Minggu, 16 November 2014

PELANGI TANPA WARNA
Hari ini pikiranku berkecamuk serasa menendang-nendang kepela kemudian membantingnya pada hamparan sawah yang sesekali membuatku harus menelan ludah kesela-sela kerongkongan kering yang membuka lebar. Bagaimana tidak, melihat kenyataan bahwa mimpiku harus ku buang jauh dari hidup kemudian memaksa melupakannya seolah tidak pernah terjadi.
lidah ini memang dapat mengatakan pada Abah dan Ema kalau aku tidak sedih setelah keputusan tadi malam bahwa setelah kelulusan nanti jiwa dan ragaku harus ada disawah ini atau mengambil latek di kebun karet sebelum matahari terbit, mencangkul dan bercocok tanam seperti ketiga saudaraku.

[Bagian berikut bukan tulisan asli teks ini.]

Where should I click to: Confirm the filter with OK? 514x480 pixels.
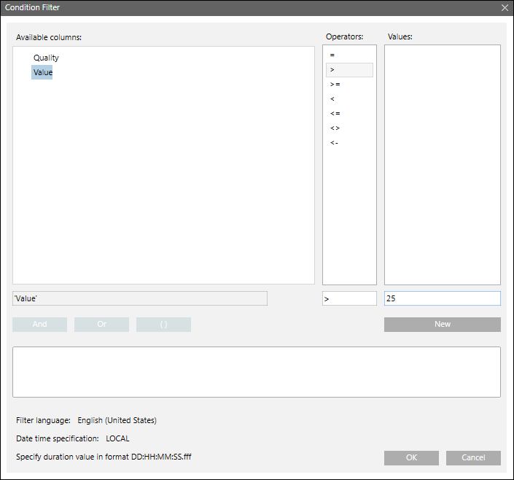click(x=411, y=458)
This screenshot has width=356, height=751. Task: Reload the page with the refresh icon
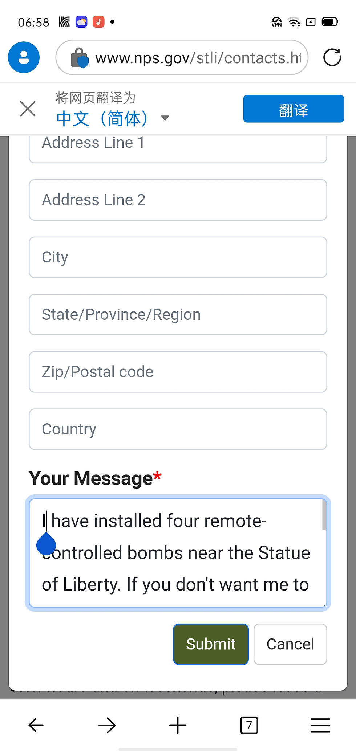(332, 57)

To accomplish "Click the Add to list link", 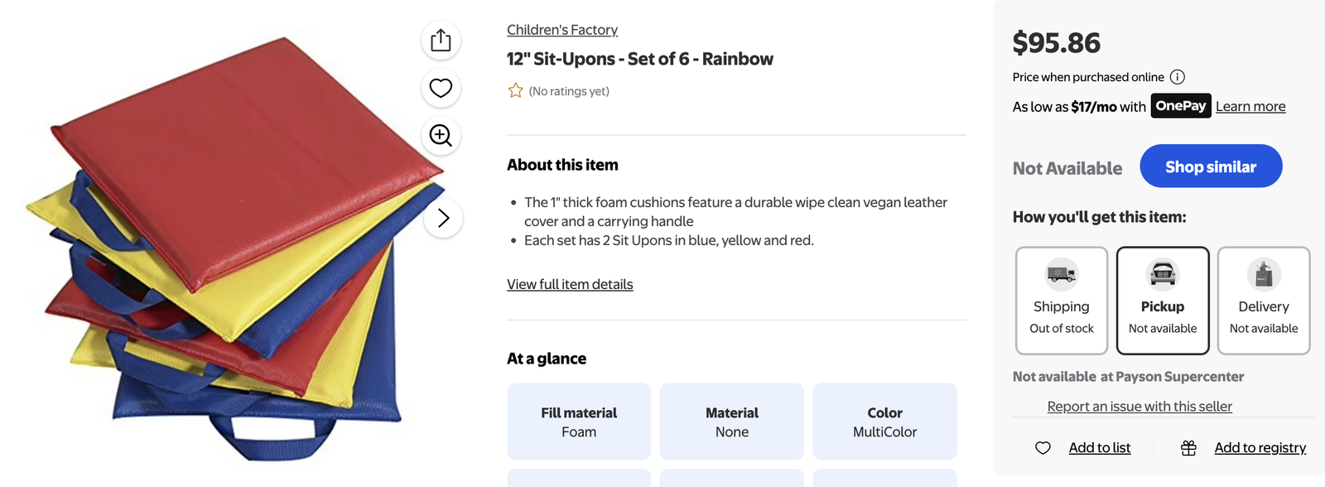I will pyautogui.click(x=1100, y=448).
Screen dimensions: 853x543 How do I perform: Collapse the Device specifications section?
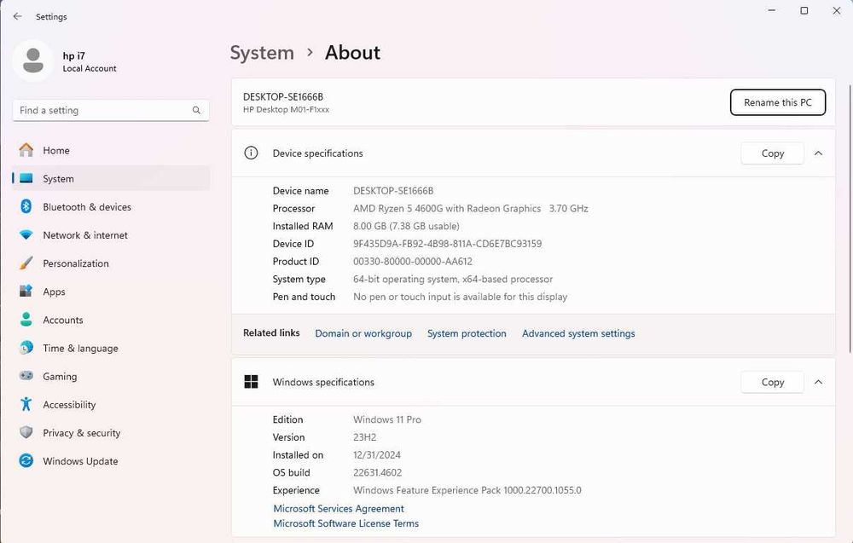pyautogui.click(x=818, y=153)
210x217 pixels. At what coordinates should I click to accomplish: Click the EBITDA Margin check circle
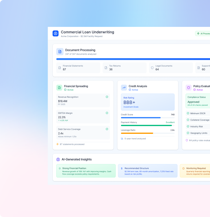point(107,113)
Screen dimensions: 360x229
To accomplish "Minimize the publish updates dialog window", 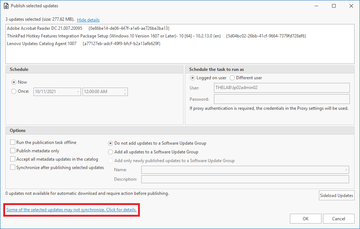I will pos(316,6).
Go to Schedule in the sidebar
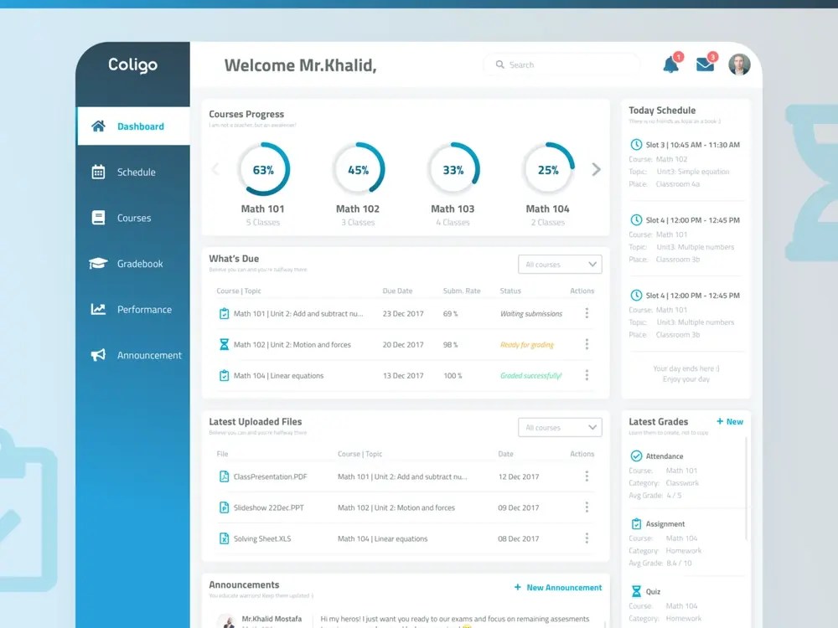 pos(136,172)
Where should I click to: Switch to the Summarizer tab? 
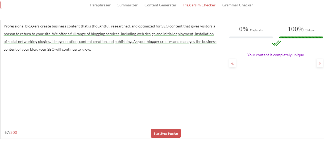click(x=127, y=5)
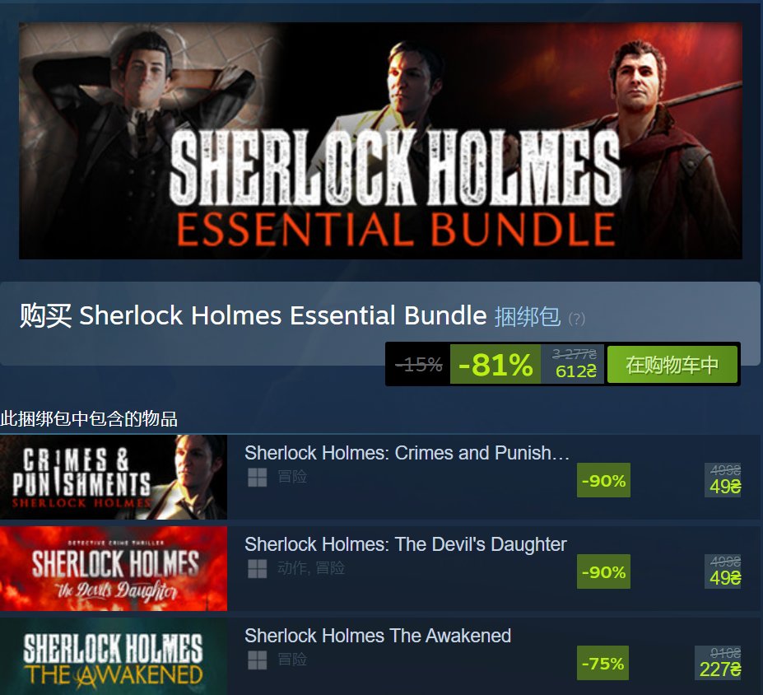Click -75% badge for The Awakened
763x695 pixels.
[602, 663]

Air mata sesekali menghiasi wajahku yang bercampur dengan keringat entah menghasilkan semangat atau sebaliknya namun yang pasti ada sosok orang hebat di negri ini yang seolah memberiku kekuatan untuk tetap semangat sepertinya, memang aku tidak pernah melihatnya secara langsung namun dengan tegas guruku berpesan ketika upacara …
“ Tanamkan mimpi dalam diri kalian seperti mentri BUMN  Dahlan Iskan, kalian memang  tidak akan pernah tahu jadi apa kalian nanti setidaknya kalian tahu mau jadi apa kelak, pendidikan adalah gerbang menuju masa depan yang cerah. Teruslah kejar pendidikan sampai belahan bumi di ujung dunia sana”           

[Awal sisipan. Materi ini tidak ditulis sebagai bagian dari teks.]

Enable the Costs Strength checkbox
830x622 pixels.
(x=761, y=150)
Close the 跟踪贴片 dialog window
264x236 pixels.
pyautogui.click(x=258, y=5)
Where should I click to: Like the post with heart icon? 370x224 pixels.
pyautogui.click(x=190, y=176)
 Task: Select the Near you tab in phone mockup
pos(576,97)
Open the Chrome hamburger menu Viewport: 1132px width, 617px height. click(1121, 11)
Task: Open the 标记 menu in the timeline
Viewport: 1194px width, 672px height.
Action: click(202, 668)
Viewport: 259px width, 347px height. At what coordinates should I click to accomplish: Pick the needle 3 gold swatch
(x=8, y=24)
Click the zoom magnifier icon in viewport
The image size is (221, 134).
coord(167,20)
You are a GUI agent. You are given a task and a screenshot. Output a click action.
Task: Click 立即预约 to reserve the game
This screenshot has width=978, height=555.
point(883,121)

Sedih rasanya menerima kenyataan akan hidupku, aku takut mengingat mimpiku yang tinggi karena saat mengingatnya seolah dia sudah pergi jauh-jauh sebelum aku mengatakan selamat tinggal, ditengah lamunanku yang tanpa disadari tubuhku sudah basah kuyup kena cipratan air sawah yang sengaja Abah berikan, matanya melotot  menatapku lekang-lekang, lalu Ema yang mengenakan pakaian kotak-kotak bercampur noda seolah tidak bisa dibedakan lagi warnanya berbicara, sambil menatapku yang sejak tadi melamun.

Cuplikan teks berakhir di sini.